Mississippi Senator James Vardaman complained that “the odor of the nigger” at the White House forced the rats to take “refuge in the stable.” In a speech to Congress, South Carolina Senator “Pitchfork Ben” Tillman, another leading white supremacist, characterized the invitation as a grave insult to 7,000,000 Southerners and two-thirds of Northerners. Back home addressing his constituents, Tillman explicitly called for renewed terrorism like that he had engaged in as a youth during the Reconstruction Era: “The action of President Roosevelt in entertaining that nigger will necessitate our killing a thousand niggers in the South before they will learn their place again.”16 Credible death threats were made against Booker T. Washington. The backlash felt by the White House was so powerful that no president invited another black person to dine at the White House for another three decades. All the while, Southern politicians encouraged lynching as a power ploy for more than half a century after Senator Tillman’s blood-thirsty appeal.
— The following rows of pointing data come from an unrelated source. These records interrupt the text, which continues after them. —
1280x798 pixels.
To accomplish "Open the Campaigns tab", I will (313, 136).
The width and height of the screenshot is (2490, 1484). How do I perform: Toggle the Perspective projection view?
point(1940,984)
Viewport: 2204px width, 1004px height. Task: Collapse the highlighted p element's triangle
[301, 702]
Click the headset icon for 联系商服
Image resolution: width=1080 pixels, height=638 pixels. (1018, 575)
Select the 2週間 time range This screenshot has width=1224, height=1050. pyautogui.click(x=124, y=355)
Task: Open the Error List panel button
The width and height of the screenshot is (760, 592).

When anger at Hearst had subsided following McKinley’s assassination, the ambitious publisher again tapped into labor’s ongoing resentment of corporate power. Denouncing members of his own class, Hearst won a seat in Congress as a populist Democrat. Yet the maverick millionaire’s personal life differed little from the decadent circle of wealthy degenerates his readers loved to hate. In New York, the handsome transplanted Californian cultivated the backing of Tammany Hall’s new top man, political fixer “Big Tim” Sullivan of the Lower East Side.

Hearst had helped himself get elected to Congress in 1902 by offering free trips to Coney Island Amusement Park to every resident, recognizing that workers did not resent the wealthy when they shared their bounty with the public. He then celebrated with an extravaganza at Madison Square Garden, including fireworks that exploded prematurely and killed eighteen supporters. In 1903, the playboy forty-year-old bachelor married a twenty-one-year-old chorus girl, whose mother ran a brothel protected by Big Tim Sullivan. In 1905, Hearst took on Tammany Hall incumbent Mayor George McClellan (the Civil War General’s son) and almost beat him.

Hearst now had his eye on becoming Governor of New York and ultimately President of the United States. The setback over the McKinley assassination had not dampened Hearst’s enthusiasm for using his newspapers to expose the excesses of his own privileged class. So it was not surprising in 1906 when newsies hawked the very first “trial of the century” – a spectacular shooting death that featured wealthy degenerates, drugs, sex with Broadway chorus girls and defense of traditional moral values by an outraged husband. Hearst instantly realized that a murder trial focused on the dark secrets of New York’s elite social circle was a gold mine. Other papers followed suit. No matter their class or occupation eager readers of daily papers focused on the same question: Would murder charges stick when one tuxedoed vulture killed another in full view of a large crowd?